Właśnie kończy się mój mały urlop. Miałem łącznie 9 dni (5 dni roboczych + 2 weekendy). Pogoda słaba - jak to w moim przypadku normalne. Słońca jak na lekarstwo, temperatura poniżej 20°C, kilka dni paliliśmy w piecu (efektem dodatnim była gorąca woda w garnku na piecu do kąpieli).  Miałem plany na prace i w zasadzie to dobrze,  że nie było wielkich upałów - gorąco tak nie dokuczało. Jeden dzień spędziłem przy podstawie drewutni (wypełnienie betonem, szlichta cementowa). Kolejnego dnia ściąłem sosnę, która uschła i całą koronę miała bez igieł.  Wykorzystałem linę stalową fi 8mm i wciągarkę 4t.  Drzewo nie upadło od razu, bo zaczepiło koroną o inne sosny, ale za to gruchnęło dokładnie tak, jak było zaplanowane. Dwa kolejne dni trwało uprzątanie drewna: cięcie, transport na OT, grabienie, zbieranie gałązek i szyszek.  We wtorek wyprawa do OBI.  Kupiłem wężyk 60 cm. do przyłącza bojlera,  bo stary pękł  [zalało komórkę]. Przy okazji byliśmy z Myszką w Lidlu,  Biedronce i Żabce.  Wszędzie tam płaciłem blikiem. Kolejny dzień poświęciłem na odszczurzenie dachów z igieł, gałązek,  szyszek i trocin.
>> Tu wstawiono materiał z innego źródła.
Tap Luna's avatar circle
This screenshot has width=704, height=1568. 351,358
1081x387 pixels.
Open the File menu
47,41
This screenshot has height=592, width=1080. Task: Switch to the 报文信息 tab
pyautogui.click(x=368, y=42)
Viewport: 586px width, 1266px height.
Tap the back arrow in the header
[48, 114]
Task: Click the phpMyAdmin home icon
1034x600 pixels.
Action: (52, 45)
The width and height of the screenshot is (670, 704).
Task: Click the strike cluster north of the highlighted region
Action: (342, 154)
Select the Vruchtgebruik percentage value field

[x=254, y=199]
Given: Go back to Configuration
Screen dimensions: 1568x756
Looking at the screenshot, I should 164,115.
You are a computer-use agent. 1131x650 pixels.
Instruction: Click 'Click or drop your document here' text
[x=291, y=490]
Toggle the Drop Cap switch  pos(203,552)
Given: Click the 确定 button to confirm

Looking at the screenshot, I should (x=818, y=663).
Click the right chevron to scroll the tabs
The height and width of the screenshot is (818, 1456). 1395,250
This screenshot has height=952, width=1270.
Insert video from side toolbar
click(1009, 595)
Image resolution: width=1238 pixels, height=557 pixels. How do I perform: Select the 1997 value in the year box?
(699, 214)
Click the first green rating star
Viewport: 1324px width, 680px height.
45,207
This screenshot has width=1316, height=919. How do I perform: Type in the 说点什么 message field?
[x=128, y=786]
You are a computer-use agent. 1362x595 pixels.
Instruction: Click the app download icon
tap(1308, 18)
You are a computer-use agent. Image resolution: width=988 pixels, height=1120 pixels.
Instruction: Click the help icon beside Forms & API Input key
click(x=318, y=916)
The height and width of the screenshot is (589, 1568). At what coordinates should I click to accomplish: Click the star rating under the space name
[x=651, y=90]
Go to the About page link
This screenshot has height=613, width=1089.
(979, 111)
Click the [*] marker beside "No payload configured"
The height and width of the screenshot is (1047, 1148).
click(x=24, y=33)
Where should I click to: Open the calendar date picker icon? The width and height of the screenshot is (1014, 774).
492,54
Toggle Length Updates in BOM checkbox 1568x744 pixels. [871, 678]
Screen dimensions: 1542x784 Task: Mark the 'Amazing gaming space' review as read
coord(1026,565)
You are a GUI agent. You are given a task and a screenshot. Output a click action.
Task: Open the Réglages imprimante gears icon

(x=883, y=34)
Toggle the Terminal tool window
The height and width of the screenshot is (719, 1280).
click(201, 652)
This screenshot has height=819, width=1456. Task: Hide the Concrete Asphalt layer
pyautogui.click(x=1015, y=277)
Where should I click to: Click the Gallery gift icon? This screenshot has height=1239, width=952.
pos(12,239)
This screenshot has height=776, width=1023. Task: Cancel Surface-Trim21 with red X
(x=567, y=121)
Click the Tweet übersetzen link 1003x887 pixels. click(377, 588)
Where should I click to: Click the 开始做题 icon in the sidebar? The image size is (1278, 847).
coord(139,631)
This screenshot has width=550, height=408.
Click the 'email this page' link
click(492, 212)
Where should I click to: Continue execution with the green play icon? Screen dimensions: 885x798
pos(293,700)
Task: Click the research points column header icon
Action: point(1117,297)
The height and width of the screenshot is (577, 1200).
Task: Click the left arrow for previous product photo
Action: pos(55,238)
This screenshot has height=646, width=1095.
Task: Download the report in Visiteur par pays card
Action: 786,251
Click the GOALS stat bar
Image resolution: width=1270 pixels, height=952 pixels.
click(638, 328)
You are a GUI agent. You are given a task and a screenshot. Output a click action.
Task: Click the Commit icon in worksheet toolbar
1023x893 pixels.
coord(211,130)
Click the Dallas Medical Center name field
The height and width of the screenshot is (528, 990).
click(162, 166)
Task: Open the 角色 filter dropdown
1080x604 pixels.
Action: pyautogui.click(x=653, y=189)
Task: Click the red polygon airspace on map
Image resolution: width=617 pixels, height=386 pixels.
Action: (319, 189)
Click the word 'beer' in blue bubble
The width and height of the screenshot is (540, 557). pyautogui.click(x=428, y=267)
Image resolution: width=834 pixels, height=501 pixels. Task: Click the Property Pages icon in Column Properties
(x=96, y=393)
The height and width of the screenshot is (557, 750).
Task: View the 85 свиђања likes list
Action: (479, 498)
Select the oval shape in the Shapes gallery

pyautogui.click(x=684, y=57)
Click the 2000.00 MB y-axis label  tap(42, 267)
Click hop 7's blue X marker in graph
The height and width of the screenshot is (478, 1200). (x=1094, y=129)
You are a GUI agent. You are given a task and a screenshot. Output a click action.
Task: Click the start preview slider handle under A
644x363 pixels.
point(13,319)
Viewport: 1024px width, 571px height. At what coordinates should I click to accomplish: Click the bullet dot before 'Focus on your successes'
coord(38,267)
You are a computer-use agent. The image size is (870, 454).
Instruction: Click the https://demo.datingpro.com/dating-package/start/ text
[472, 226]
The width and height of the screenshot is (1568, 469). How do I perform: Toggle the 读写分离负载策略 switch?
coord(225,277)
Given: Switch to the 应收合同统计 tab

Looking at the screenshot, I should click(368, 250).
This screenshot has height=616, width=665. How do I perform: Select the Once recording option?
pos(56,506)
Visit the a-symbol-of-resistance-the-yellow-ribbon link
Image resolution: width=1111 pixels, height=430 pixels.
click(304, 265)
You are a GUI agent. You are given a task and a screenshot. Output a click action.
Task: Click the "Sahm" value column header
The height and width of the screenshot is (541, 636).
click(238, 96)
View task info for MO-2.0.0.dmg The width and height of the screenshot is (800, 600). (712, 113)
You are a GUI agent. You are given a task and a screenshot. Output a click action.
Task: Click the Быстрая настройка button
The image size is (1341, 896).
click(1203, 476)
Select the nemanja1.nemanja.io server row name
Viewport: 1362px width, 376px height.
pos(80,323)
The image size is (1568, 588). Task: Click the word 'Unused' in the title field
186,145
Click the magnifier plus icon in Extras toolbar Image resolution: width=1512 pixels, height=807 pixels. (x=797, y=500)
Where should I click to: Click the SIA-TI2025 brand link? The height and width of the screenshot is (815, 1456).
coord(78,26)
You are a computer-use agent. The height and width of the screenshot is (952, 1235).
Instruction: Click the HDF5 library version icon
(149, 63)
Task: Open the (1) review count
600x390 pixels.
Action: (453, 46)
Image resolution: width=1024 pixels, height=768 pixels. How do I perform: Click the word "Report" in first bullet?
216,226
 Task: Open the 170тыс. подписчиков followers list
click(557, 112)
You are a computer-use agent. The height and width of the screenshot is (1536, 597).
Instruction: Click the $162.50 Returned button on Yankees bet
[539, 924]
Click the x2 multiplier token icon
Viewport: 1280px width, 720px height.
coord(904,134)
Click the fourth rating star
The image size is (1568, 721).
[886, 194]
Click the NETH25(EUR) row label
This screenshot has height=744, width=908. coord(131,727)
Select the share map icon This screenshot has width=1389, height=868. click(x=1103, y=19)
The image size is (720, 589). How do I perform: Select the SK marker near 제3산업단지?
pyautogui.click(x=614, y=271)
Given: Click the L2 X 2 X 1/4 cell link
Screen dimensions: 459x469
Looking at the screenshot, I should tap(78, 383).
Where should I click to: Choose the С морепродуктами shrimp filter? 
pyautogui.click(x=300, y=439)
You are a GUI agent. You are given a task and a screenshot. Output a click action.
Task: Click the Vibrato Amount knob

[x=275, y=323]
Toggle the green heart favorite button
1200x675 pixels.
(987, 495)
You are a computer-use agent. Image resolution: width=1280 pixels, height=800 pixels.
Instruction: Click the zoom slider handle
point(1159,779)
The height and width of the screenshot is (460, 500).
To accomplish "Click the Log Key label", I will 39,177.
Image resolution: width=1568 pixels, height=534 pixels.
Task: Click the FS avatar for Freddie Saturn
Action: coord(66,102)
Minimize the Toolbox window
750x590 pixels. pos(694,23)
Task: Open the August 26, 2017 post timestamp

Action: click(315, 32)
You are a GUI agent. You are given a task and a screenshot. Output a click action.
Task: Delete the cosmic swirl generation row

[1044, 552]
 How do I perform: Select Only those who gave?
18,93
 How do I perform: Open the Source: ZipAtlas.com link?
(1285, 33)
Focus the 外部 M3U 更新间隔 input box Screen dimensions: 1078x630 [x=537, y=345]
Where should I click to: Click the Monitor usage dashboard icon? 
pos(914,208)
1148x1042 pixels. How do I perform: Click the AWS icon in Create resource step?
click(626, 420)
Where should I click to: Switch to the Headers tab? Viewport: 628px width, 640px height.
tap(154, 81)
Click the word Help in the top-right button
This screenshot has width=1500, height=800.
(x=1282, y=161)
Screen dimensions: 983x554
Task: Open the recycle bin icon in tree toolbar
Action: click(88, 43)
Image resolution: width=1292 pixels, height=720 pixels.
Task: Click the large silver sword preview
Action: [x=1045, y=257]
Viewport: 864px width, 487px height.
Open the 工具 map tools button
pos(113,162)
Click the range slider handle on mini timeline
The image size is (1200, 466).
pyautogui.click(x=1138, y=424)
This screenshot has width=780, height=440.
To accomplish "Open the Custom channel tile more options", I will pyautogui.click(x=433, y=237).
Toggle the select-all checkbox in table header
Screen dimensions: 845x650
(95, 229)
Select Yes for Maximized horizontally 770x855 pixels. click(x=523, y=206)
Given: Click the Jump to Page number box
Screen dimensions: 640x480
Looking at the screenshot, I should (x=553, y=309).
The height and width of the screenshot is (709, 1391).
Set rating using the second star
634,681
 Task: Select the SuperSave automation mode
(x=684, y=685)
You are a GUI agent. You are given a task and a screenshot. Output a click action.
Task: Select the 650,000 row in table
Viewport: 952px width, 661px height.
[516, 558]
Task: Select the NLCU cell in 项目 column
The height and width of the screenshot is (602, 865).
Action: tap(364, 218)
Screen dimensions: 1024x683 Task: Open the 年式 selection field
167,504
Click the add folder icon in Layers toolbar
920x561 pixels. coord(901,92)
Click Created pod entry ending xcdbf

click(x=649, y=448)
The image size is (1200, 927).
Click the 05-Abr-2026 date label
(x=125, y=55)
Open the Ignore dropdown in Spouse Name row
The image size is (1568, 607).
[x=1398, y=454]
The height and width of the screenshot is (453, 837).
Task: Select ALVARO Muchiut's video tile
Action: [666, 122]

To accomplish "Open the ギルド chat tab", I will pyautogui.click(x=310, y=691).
Użyłem dmuchawy Bosch. Jakżesz prostsze i łatwiejsze stało się wykonanie tej czynności. Do tej pory szczotka i machanie łapami przez kilka godzin. Teraz cyk - pryk i po balu. Dłużej trwało ustawianie drabiny i zabezpieczanie miejsca pracy niż sama praca. 😆 Wszystko wygrabione i wywiezione do dołu. Dodatkowo pomalowałem wnętrze rynny brązową farbą olejną. Sobota i dziś dyżur na portalu firmowym - kasa potrzebna bardzo, bardzo!

2 komentarze:

  1. Swą pracowitoścìą przypominasz mi własnego Ślubnego!:-)))

    OdpowiedzUsuń
    Odpowiedzi
    1. Prawdę powiedziawszy: gdy nic nie robię strasznie się męczę. Tylko robienie czegoś daje mi satysfakcję.